◆ **Source text**:
This issue of neutrality exposes so many contradictions about Ireland, the role we play in the world, the sorry state of our bourgeois democracy, our sovereignty in the context of our EU membership and our – for lack of a better word – special relationship with the United States and Britain.
For some brief context that I will explore more fully later. Irish neutrality has been chipped away at for decades by successive governments and is now under threat in an existential way. The government is, under pressure from the EU and NATO, in the process of moving legislation that will dismantle a longstanding policy that governs the deployment of Irish troops overseas called the Triple Lock. This mechanism ensures that any deployment of more than 12 Irish troops abroad must have a United Nations mandate. It is the last protection for Irish neutrality, and without it we open up the possibility of Irish defence forces being sent to fight and die in illegal imperialist wars and interventions initiated by the EU or NATO outside of the UN mandate system.

◆ **Record set**:

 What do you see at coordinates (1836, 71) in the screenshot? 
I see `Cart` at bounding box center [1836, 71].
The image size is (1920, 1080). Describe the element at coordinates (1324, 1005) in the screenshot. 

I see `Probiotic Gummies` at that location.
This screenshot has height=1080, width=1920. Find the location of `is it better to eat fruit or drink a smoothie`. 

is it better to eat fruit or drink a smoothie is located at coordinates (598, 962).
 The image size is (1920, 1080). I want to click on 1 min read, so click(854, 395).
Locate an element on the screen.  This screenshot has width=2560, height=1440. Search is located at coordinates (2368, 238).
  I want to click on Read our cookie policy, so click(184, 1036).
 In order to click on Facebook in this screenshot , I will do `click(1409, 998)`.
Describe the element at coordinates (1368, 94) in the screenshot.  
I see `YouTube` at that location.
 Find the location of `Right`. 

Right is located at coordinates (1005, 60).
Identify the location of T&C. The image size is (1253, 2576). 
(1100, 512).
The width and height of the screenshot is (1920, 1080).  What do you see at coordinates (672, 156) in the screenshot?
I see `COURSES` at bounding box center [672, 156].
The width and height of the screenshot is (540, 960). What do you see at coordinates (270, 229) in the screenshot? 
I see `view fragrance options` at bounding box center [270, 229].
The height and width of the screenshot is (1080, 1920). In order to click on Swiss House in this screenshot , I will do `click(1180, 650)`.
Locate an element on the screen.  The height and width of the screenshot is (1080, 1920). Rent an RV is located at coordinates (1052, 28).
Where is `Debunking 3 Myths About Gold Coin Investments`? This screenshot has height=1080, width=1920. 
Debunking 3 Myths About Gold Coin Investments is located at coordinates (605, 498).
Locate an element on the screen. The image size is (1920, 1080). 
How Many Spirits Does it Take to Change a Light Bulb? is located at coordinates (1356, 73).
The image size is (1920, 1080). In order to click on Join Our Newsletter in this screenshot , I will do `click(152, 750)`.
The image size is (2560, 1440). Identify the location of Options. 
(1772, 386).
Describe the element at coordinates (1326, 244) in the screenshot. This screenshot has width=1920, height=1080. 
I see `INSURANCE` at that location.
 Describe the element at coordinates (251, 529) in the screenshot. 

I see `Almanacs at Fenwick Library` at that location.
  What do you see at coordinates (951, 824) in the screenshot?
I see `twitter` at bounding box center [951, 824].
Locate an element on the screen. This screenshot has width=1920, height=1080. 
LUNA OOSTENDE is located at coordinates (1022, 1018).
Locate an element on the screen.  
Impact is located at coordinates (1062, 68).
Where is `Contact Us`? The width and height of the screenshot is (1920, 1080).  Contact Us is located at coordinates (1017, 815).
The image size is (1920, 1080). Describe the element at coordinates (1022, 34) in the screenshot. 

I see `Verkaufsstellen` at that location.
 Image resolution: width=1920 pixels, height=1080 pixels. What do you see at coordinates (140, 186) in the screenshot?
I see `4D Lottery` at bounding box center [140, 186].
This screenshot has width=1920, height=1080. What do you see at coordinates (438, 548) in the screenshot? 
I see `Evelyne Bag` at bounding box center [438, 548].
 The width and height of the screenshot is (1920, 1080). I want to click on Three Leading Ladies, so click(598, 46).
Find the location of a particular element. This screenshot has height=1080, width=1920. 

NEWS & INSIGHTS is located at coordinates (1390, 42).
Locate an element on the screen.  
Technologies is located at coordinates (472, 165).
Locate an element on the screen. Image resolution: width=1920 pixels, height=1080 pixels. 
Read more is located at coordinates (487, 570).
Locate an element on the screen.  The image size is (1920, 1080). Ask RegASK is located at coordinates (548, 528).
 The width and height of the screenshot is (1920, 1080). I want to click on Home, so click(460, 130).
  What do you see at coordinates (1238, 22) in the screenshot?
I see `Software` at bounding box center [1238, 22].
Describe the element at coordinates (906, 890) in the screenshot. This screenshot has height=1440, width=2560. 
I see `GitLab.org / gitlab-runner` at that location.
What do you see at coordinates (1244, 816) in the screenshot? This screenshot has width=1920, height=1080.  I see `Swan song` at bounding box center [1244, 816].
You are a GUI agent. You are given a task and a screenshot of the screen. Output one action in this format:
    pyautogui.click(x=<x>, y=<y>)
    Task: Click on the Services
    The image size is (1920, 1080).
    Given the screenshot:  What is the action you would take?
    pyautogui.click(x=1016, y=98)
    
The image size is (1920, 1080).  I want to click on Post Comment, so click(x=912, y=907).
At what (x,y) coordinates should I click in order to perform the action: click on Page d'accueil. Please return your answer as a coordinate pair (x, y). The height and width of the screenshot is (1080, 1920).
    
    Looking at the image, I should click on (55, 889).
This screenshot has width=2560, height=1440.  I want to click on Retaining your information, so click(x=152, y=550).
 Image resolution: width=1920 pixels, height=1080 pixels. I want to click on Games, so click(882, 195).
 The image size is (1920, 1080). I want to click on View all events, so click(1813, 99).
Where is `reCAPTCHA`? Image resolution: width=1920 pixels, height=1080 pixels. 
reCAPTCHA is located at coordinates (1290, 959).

◆ **Brief**: Please reproduce the text on Irish neutrality word for word, from start to finish. The lines above are not needed here.

◆ **Finished exercise**:
This issue of neutrality exposes so many contradictions about Ireland, the role we play in the world, the sorry state of our bourgeois democracy, our sovereignty in the context of our EU membership and our – for lack of a better word – special relationship with the United States and Britain.
For some brief context that I will explore more fully later. Irish neutrality has been chipped away at for decades by successive governments and is now under threat in an existential way. The government is, under pressure from the EU and NATO, in the process of moving legislation that will dismantle a longstanding policy that governs the deployment of Irish troops overseas called the Triple Lock. This mechanism ensures that any deployment of more than 12 Irish troops abroad must have a United Nations mandate. It is the last protection for Irish neutrality, and without it we open up the possibility of Irish defence forces being sent to fight and die in illegal imperialist wars and interventions initiated by the EU or NATO outside of the UN mandate system.